In general, for each RESTful service you want your application to provide, you must configure a Resource Module and a child Resource Template. For each method associated with the same Resource Template you must define a Resource Handler. For instance, if you want to provide a method to return data and another to store data, you must define a Resource Handler for each operation.

A Resource Module is a container used to group a set of related RESTful Services together. A Resource Module not only provides a way to identify the group uniquely, but also defines the unique Base Path used on a URL to access the set of services defined within the module.
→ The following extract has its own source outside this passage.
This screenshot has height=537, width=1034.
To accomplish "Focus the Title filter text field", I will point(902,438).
For example, a Resource Module that allows you to access information about employees may be named oracle.example.hr and a typical base path value for the service is /hr/ .

A Resource Template exists within the confines of a Resource Module and defines an individual service that can be called. Each Resource Template defines a URI Pattern where it can be reached and implements at least one Resource Handler. A given Resource Template may only implement one of each type of Resource Handler (GET, POST, PUT, DELETE) but may choose not to implement all of them.
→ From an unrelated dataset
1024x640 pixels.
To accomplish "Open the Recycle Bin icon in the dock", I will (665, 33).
Each Resource Handler implements one (and only one) HTTP operation. It is important to understand how Resource Handler implementations are mapped to traditional Create, Read, Update, Delete (CRUD) operations.

  • GET - Retrieves a representation of a resource, equivalent to a SQL SELECT statement.

  • POST - Creates a new resource or adds a resource to a collection, equivalent to a SQL INSERT statement.

  • PUT - Updates the values an existing resource, equivalent to a SQL UPDATE statement.

  • DELETE - Deletes an existing resource, equivalent to a SQL DELETE statement.

A Resource Template is considered functionally incomplete if it does not implement at least one Resource Handler.

An example of a functionally complete Resource Template might be one that implements the ability to retrieve a specific employee’s details by passing in the employee id. The Resource Templates URI Pattern looks like employees/:id. A Resource Handler is implemented using the GET operation and the following logic:

select empno, ename, dept from emp where empno = :id 

When calling the RESTful service, access the service using the server path, base path and URI template and providing a static value for the employee id as:

http://<<server_address>>/<<schema_alias>>/hr/employees/7978

When this particular URL is called using an HTTP GET, the service returns the result of the SQL Statement listed above. The format in which the data is returned depends upon the full definition of the Resource Handler.